• **YOUR TASK**: Reproduce every one of the entries below verbatim, keeping each line in its original order.

• **RECORDS SHOWN**:
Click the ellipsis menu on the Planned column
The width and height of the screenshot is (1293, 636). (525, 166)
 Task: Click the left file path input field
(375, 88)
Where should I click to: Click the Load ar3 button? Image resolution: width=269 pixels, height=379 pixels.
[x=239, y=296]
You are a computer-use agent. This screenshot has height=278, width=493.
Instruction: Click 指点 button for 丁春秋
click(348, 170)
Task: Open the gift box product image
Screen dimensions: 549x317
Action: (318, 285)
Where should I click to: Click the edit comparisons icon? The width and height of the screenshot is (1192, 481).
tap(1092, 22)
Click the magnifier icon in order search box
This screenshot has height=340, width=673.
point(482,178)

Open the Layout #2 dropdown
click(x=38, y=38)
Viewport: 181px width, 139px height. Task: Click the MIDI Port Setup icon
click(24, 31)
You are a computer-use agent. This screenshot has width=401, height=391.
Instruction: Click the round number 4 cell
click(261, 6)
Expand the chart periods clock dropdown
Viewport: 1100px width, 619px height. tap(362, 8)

• **EXERCISE ANSWER**:
Click the ellipsis menu on the Planned column
The width and height of the screenshot is (1293, 636). (525, 166)
 Task: Click the left file path input field
(375, 88)
Where should I click to: Click the Load ar3 button? Image resolution: width=269 pixels, height=379 pixels.
[x=239, y=296]
You are a computer-use agent. This screenshot has height=278, width=493.
Instruction: Click 指点 button for 丁春秋
click(348, 170)
Task: Open the gift box product image
Screen dimensions: 549x317
Action: (318, 285)
Where should I click to: Click the edit comparisons icon? The width and height of the screenshot is (1192, 481).
tap(1092, 22)
Click the magnifier icon in order search box
This screenshot has height=340, width=673.
point(482,178)

Open the Layout #2 dropdown
click(x=38, y=38)
Viewport: 181px width, 139px height. Task: Click the MIDI Port Setup icon
click(24, 31)
You are a computer-use agent. This screenshot has width=401, height=391.
Instruction: Click the round number 4 cell
click(261, 6)
Expand the chart periods clock dropdown
Viewport: 1100px width, 619px height. tap(362, 8)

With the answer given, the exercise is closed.